Today, Maysh’s story is set to be a major Hollywood movie. That’s right: It took less than a week from when the article ran online for the viral story to been optioned for film, with an A-list director and lead actor already attached to the project, according to Deadline.

Fox won the rights to Maysh’s story after a “ferocious” bidding war that included Netflix, Universal, and Warner Bros. Ben Affleck, who directed the 2012 Oscar best picture winner Argo, will direct, while his longtime pal and frequent film collaborator Matt Damon will star. The Deadpool writing team of Paul Wernick and Rhett Reese will pen the script based on Maysh’s reporting.

The Daily Beast feature explains how Jerome Jacobson, a former police officer who became the head of security for the company that produced the famous McDonald’s Monopoly game pieces, enlisted a cadre of friends, family, mobsters, drug dealers, and psychics to cheat the biannual sweepstakes and defraud the fast food chain of $24 million. The story is insane, and, in fact, reads a lot like a movie.

That the scandal is being turned into a Hollywood production isn’t nearly as surprising as the speed at which that metamorphosis has happened. The timeline between news headlines and films based on those headlines is rapidly shrinking.

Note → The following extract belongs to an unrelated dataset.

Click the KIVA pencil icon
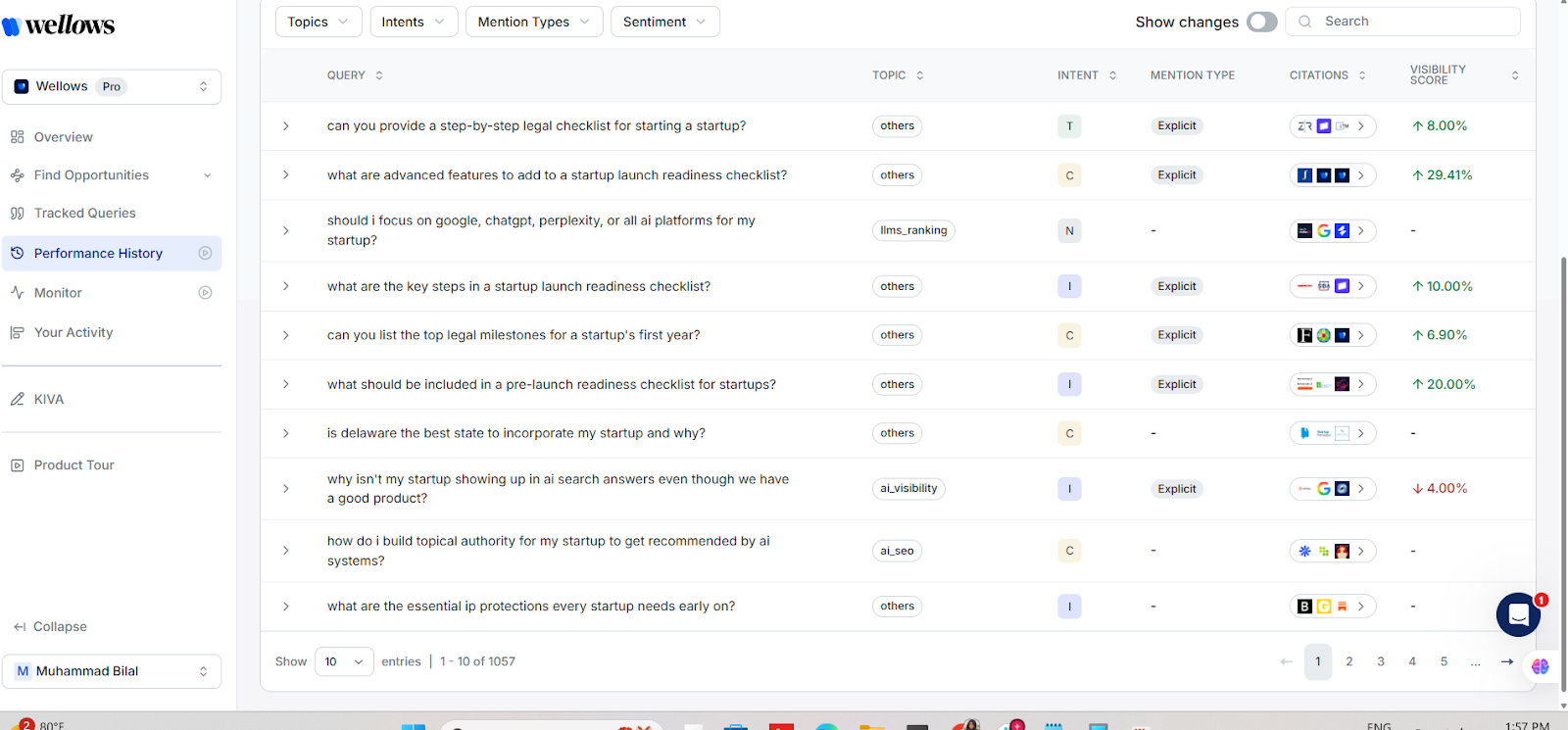The image size is (1568, 730). [18, 399]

The five-day gap between the Daily Beast article and the announcement of Affleck’s movie is not even the smallest this month. Only one day after all 12 members of a Thai boys’ soccer team and their coach were rescued from a cave, two separate film adaptations of the harrowing story were already in the works.

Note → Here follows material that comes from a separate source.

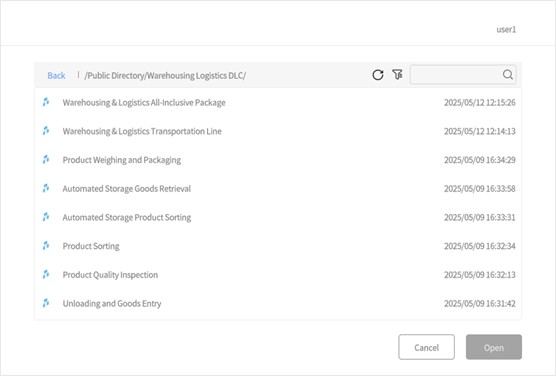Click the icon beside Product Weighing and Packaging
The height and width of the screenshot is (376, 556).
coord(46,160)
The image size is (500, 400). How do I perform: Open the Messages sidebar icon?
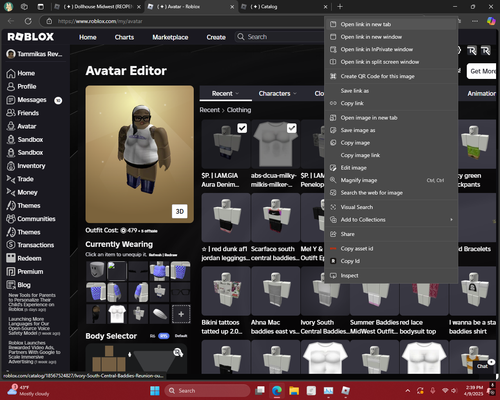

That shortly followed the June 8 announcement that prolific TV creator Shonda Rhimes was developing a series based on a May 28 New York magazine story about the notorious New York City socialite grifter Anna Delvey. Compared to the McDonald’s Monopoly and Thai cave stories, that two-week time gap now looks sluggish. How could Hollywood let any story stay unadapted for that long?

America’s film industry is always searching for interesting stories, and they’re increasingly letting journalists do the work. Some of these films never materialize, but often the act of buying up rights to fascinating real-life stories will at least prevent rival studios and producers from getting their hands on them.

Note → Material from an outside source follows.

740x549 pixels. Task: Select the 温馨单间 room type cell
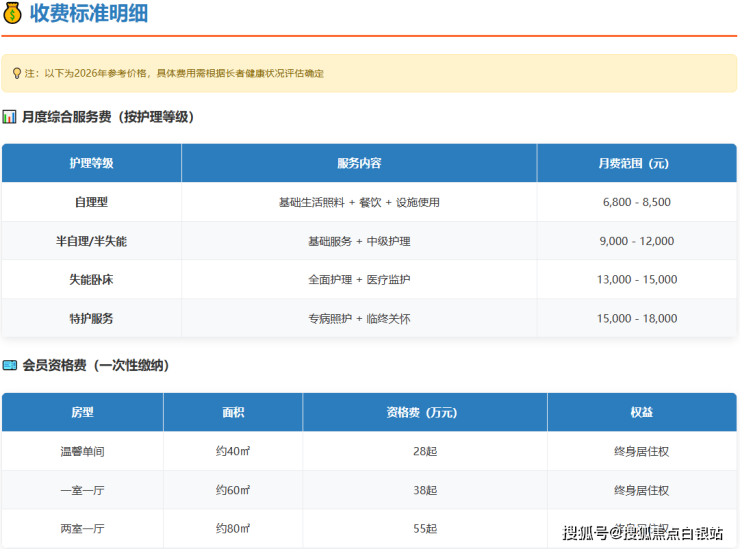click(82, 451)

With social media and the 24-hour news cycle dominating people’s lives, Hollywood producers want to strike while the iron is hot, while these stories are still part of the public consciousness, and before the next explosive thing draws everyone’s attention away.

The McDonald’s Monopoly scandal itself is actually a fascinating example of that phenomenon. While the criminal mastermind and his cohorts were arrested nearly 17 years ago, the saga hadn’t been in the spotlight until Maysh’s report last week. Why? The trial started Sept. 10, 2001. A day later, no one in the US was thinking about McDonald’s Monopoly scandal anymore. After that, it virtually faded from memory. Now Hollywood is quickly catching up on the story that got away.